While traditional placements are dictated by the patients in the ward at any one time, the simulated environment can manufacture scenarios so that students can practise how to respond. Not only is this a brilliant opportunity for people to practise clinical skills, but it also allows for much more efficient assessment.
    
Of course, a wider discussion is currently rumbling around the number of clinical placement hours student nurses are asked to complete, with calls for the Nursing and Midwifery Council to adopt a competency testing approach over time-served. Irrespective of this, simulated suites are a brilliant way of enabling students to practise and be assessed in a way that minimises the current training load on the NHS.   

A responsive curriculum
A good relationship between a training provider and a practice learning partner is really important in ensuring that the next generation of NHS staff are learning the skills that the NHS desperately needs.
    
At IMS, we are responding to what Bolton NHS Foundation Trust reports back to us.
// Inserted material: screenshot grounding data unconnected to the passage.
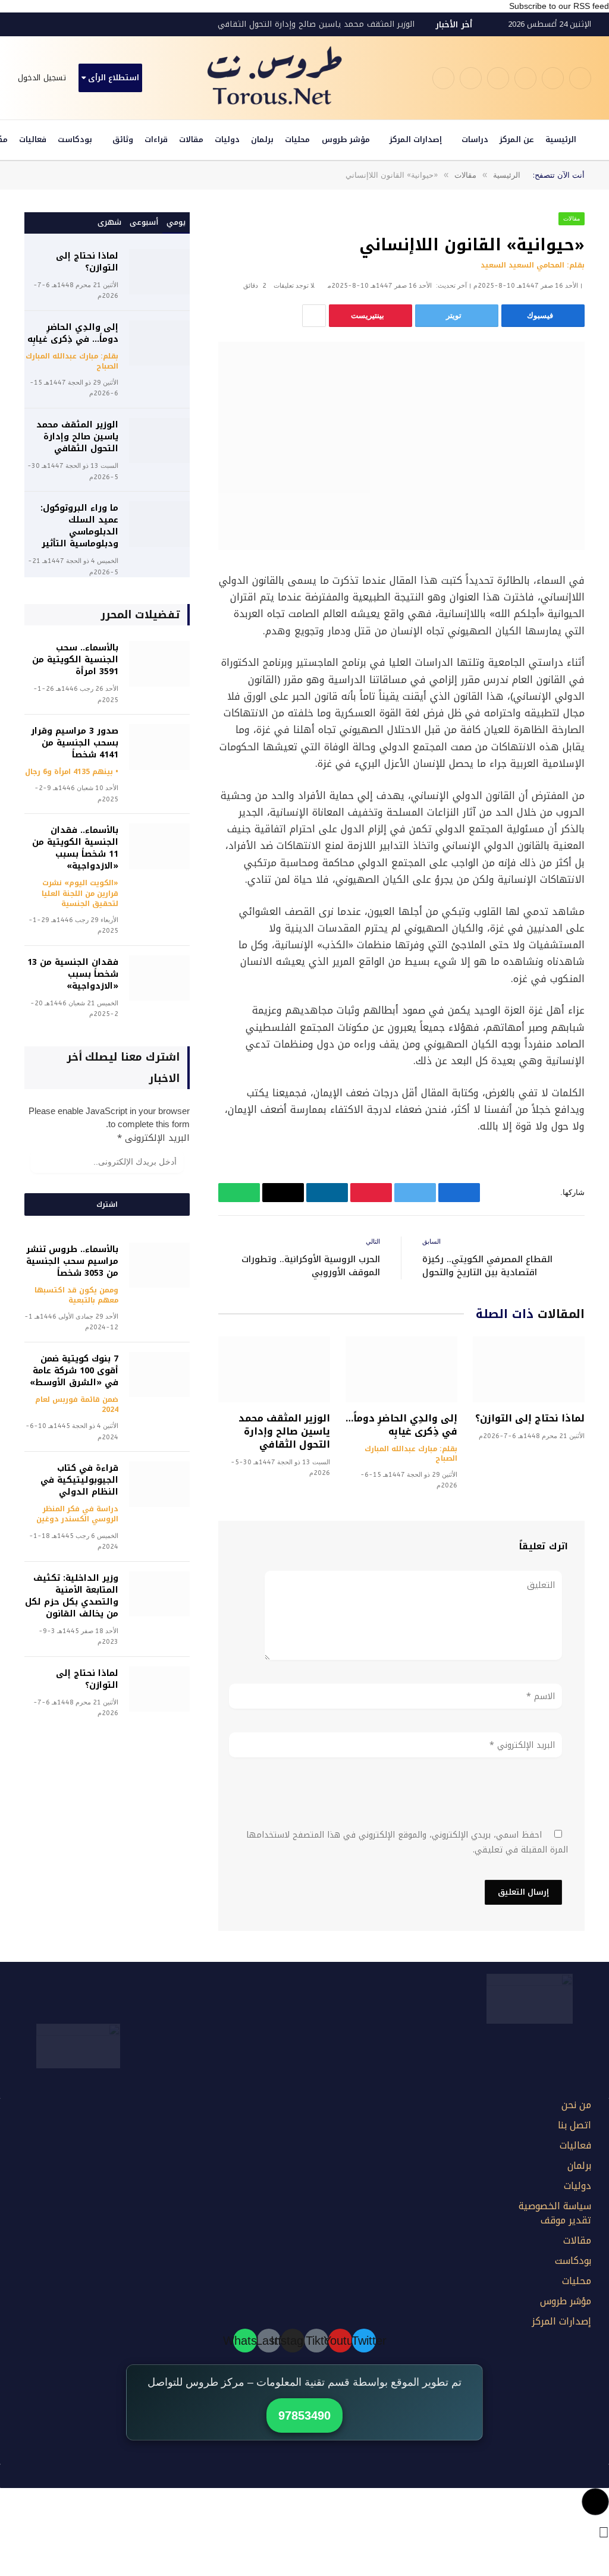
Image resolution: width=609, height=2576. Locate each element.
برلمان (262, 139)
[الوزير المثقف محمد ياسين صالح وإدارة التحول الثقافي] (274, 1369)
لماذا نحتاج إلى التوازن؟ (530, 1418)
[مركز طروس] (275, 77)
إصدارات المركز (416, 139)
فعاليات (32, 139)
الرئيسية (560, 139)
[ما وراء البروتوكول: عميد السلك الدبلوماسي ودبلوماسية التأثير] (159, 524)
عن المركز (517, 139)
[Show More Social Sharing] (314, 315)
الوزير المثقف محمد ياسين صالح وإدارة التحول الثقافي (316, 24)
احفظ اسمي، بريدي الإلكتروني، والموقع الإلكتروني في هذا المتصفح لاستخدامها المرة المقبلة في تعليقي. (407, 1842)
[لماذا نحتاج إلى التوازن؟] (529, 1369)
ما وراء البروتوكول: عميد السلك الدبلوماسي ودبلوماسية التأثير (79, 526)
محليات (297, 139)
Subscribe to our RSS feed (559, 6)
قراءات (156, 139)
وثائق (122, 139)
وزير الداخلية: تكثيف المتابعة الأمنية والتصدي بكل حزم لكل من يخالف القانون (71, 1596)
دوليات (227, 139)
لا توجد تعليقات (294, 286)
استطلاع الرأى (113, 77)
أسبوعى (144, 222)
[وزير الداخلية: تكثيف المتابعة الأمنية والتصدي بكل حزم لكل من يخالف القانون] (159, 1594)
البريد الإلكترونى (153, 1138)
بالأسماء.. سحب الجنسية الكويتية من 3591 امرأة (75, 660)
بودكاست (75, 139)
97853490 (304, 2415)
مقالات (191, 139)
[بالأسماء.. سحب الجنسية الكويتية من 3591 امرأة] (159, 664)
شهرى (109, 222)
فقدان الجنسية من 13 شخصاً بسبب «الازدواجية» (72, 974)
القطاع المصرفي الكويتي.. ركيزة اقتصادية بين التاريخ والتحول (487, 1266)
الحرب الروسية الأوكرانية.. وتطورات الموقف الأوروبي (310, 1266)
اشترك (107, 1204)
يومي (176, 222)
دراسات (475, 139)
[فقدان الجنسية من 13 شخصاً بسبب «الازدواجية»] (159, 978)
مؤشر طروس (346, 139)
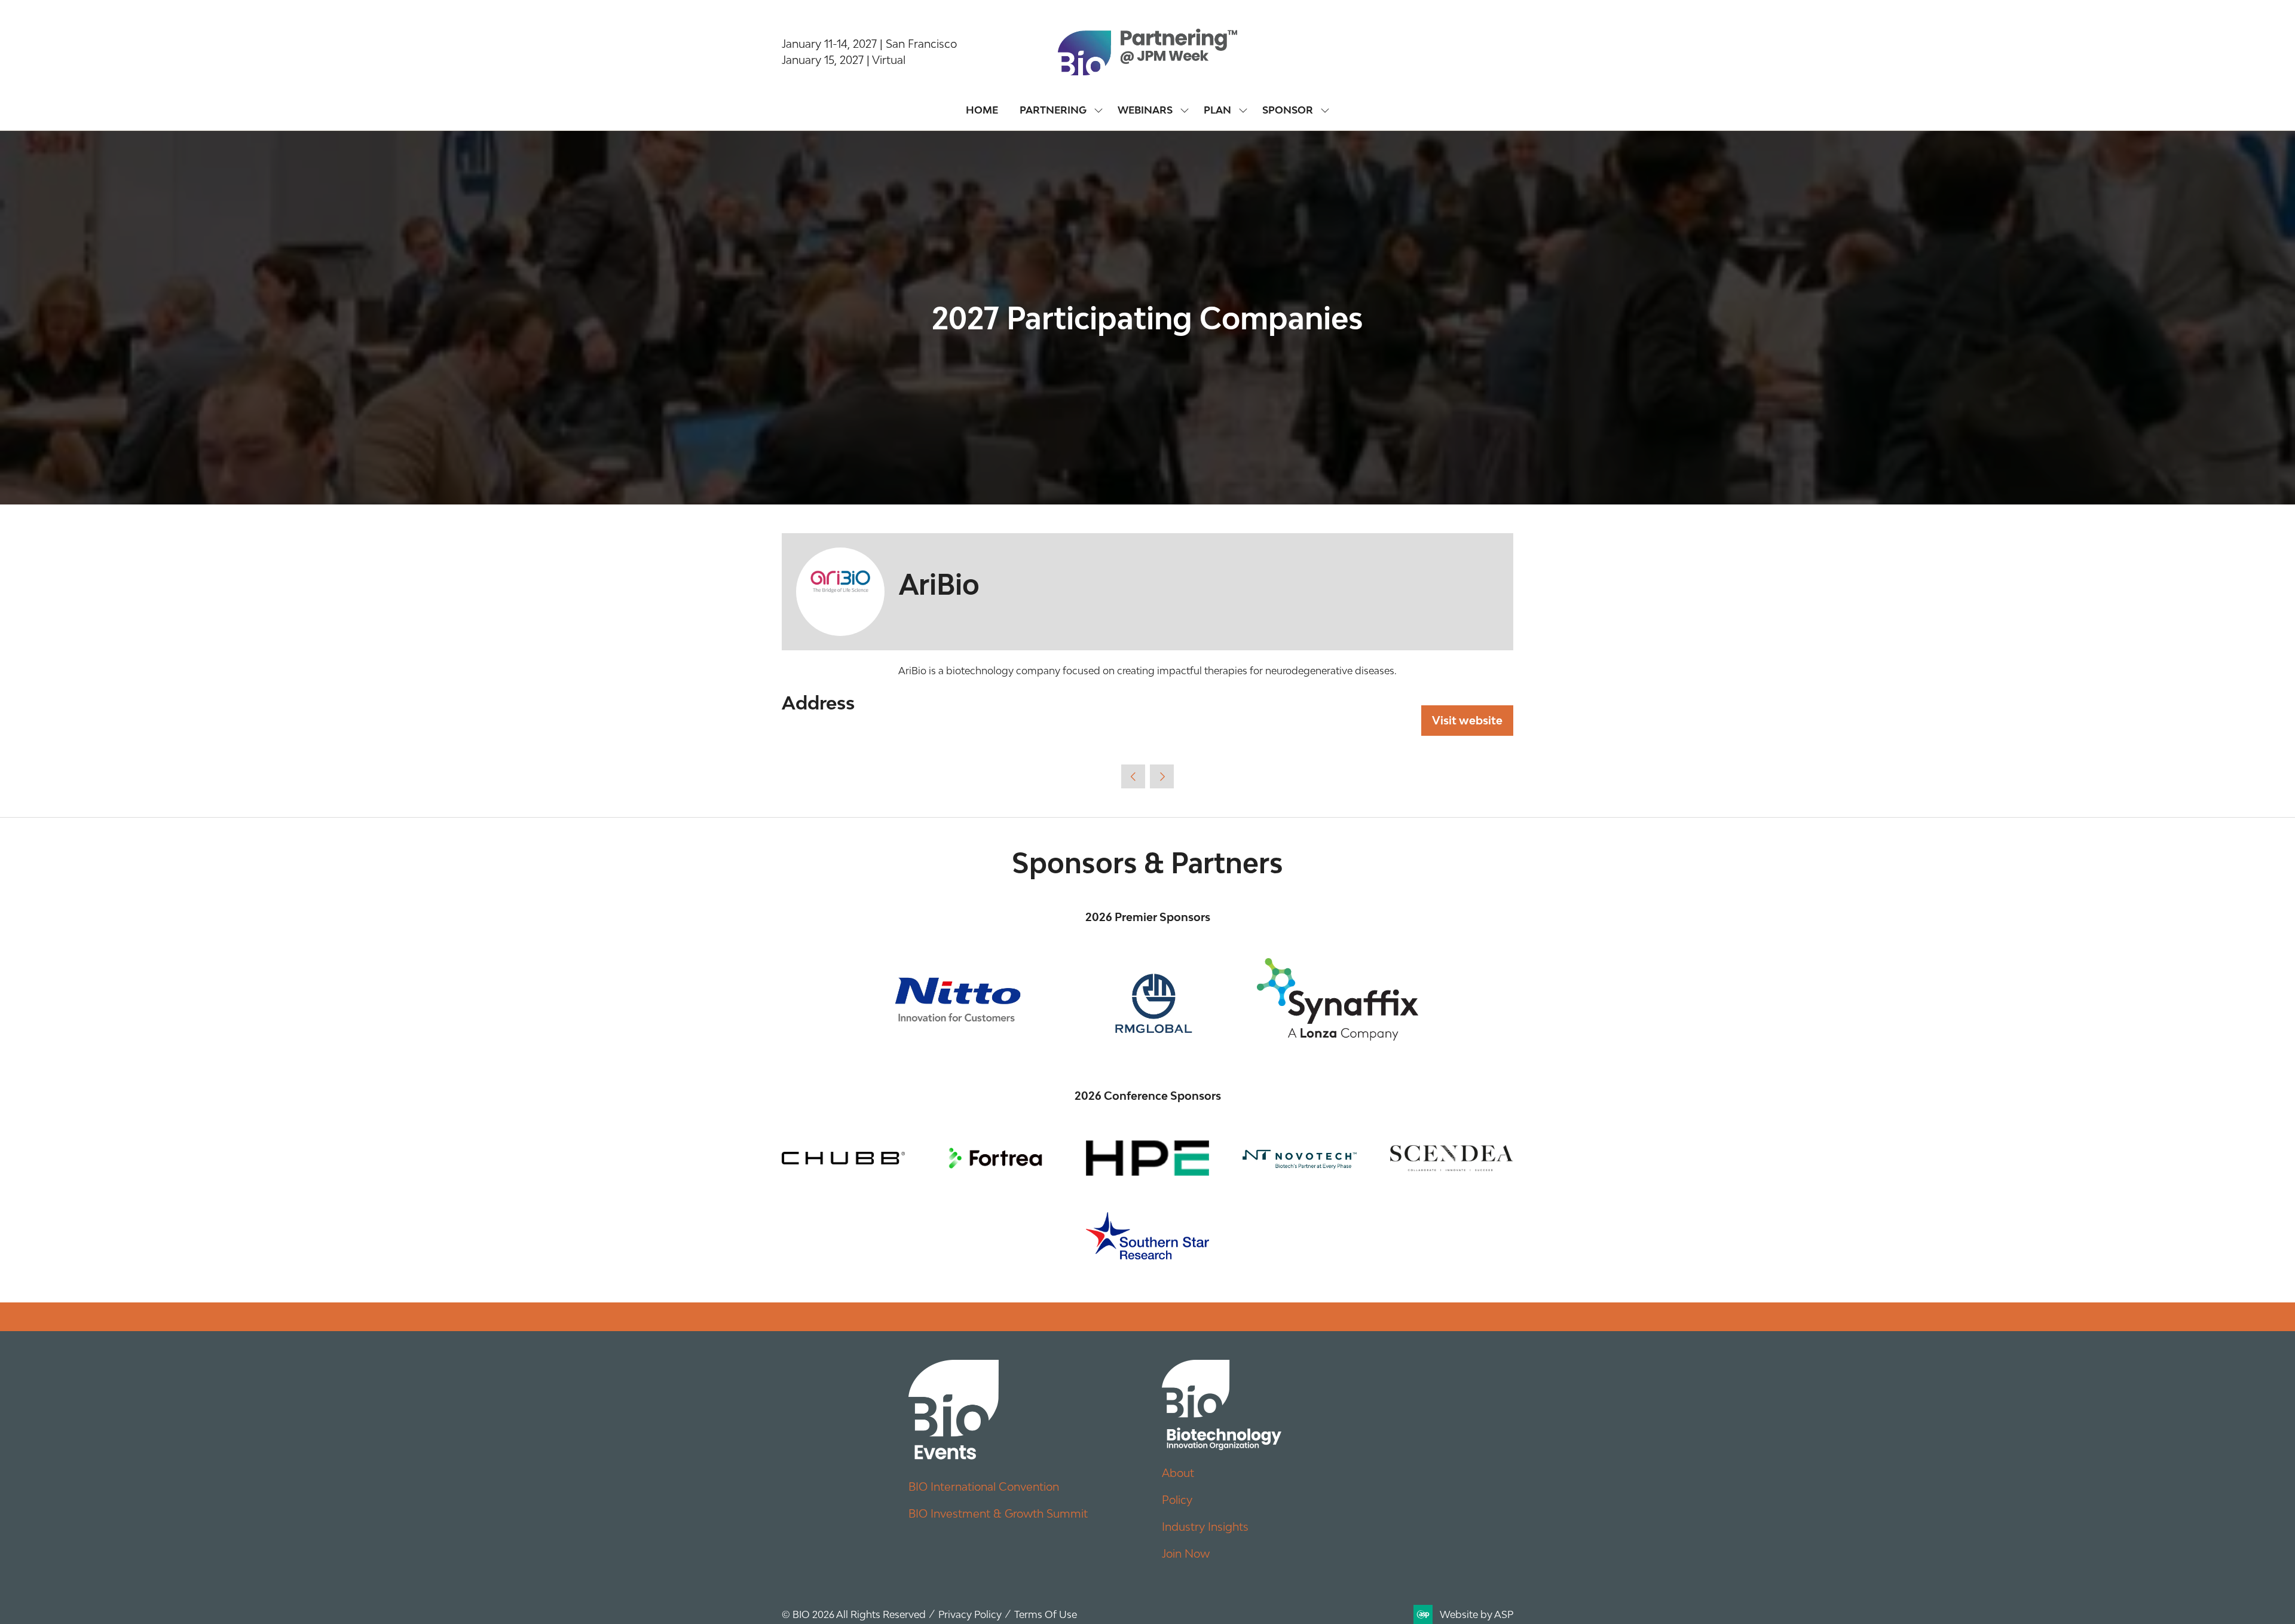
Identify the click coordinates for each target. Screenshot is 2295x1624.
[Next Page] (1162, 776)
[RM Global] (1147, 999)
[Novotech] (1299, 1158)
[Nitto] (957, 999)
I meet with the Chief Nurse at the Trust once a month – if he says “I need more of this”, we go away and work with them to build that into the curriculum.
    
For the big undergraduate programmes, the professional bodies of course set the standard for what we teach. But there is some degree of tailoring for certain programmes. As an example, the physio department might inform us they’re having a lot of problems with shoulder injuries, so we could develop a CPD module so that physio students could build up knowledge and skills in that specific area.
    
It’s really important that relationship is there. It allows us to build a pipeline of future staff who can slot into the workforce and immediately be able to deliver in areas where it’s needed.

Linear pathways
As a final thought, I think creating linear pathways for people to join the NHS workforce is really important in ensuring it is sustainable for future generations. A lot of young people aspire to work within the NHS, and we need a means of capturing that aspiration and enthusiasm early and funnelling it into a route that works for every individual. Training to be a clinical professional should not be exclusively for those who sit GCSEs, A levels and undertake a degree.
    
The launch of the Health T-level in 2021 was a really positive move in creating a new point of entry to the health professions. It’s vital we retain these learners and support them to progress naturally on to the next rung of the ladder, whether that be a higher-level apprenticeship or indeed a traditional undergraduate degree.
    
The University of Bolton is quite unique in that the local further education provider, Bolton College, is part of the University group. We want to maximise that relationship to make sure IMS is an aspirational study destination to people at the very start of their journey to a career.

Ultimately, the NHS can only recruit home grown clinical staff if the pipeline is providing. In Bolton, we believe we’ve developed a way of training those staff more effectively. But we’re just one region, and it will take wholesale national developments to keep the NHS going for another 75 years.